New PoliGazette contributor Eric Martin starts his career with a bang today, arguing that Gen. David Petreaus’ comments against torture make him an unlikely prospect for the Republican presidential nomination.
Of course, it is way too early to speculate on Petreaus’ actual intentions or the shape of the 2012 primary field. Other than retreads from 2008 like Palin and Romney as well as a couple of rising stars like Jindal and Pawlenty, it is not even possible to speculate usefully about who might be running. And as former Gulf War star Gen. Colin Powell showed, the road from successful war-time commander to political candidate is often not as direct as many people assume at the time.
But it is worth taking a moment to question Eric’s presumptions that torture is some kind of core value for conservatives, against which dissenters cannot cross the line and still achieve the party’s presidential nomination. To be sure, such issues do in fact exist for both parties. For example, pro-life Democrats are denied even the right to speak at the party’s national convention while pro-choice Republicans fare little better at theirs. It is difficult to conceive of a candidate that dissents from his or her party’s abortion position ever receiving the presidential nomination. Democrats would likely add seemingly unlimited support for unions to that list and Republicans would have to add support for seemingly endless tax cuts.

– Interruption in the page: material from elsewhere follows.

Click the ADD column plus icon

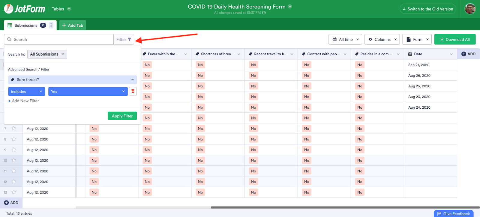(x=464, y=54)
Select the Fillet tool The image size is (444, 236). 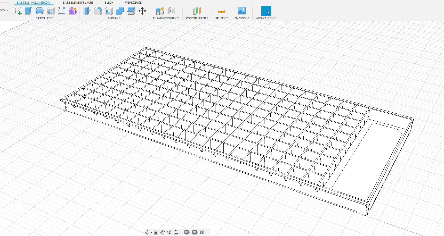[x=98, y=11]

But torture is not on that list.
It is worth remembering that one of the Republicans’ harshest critics of torture and sponsor of a major piece of legislation barring the use of torture was also the party’s 2008 Presidential nominee, John McCain. And McCain’s personal connection to the torture issue cannot be ignored. Yet somehow, Eric manages to go through his whole argument about conservatives alleged reflexive and mandatory love for torture and its effects without even mentioning the 2008 Republican presidential candidate. This is a curious omission. And while it would have been fair to point out that McCain’s anti-torture position was de-emphasized badly during the campaign, it doesn’t seem quite fully honest to simply blow past his involvement in the issue without a mention while claiming that conservatives love torture so much that they would probably refuse to nominate anyone who said it was contrary to our values like Petreaus did.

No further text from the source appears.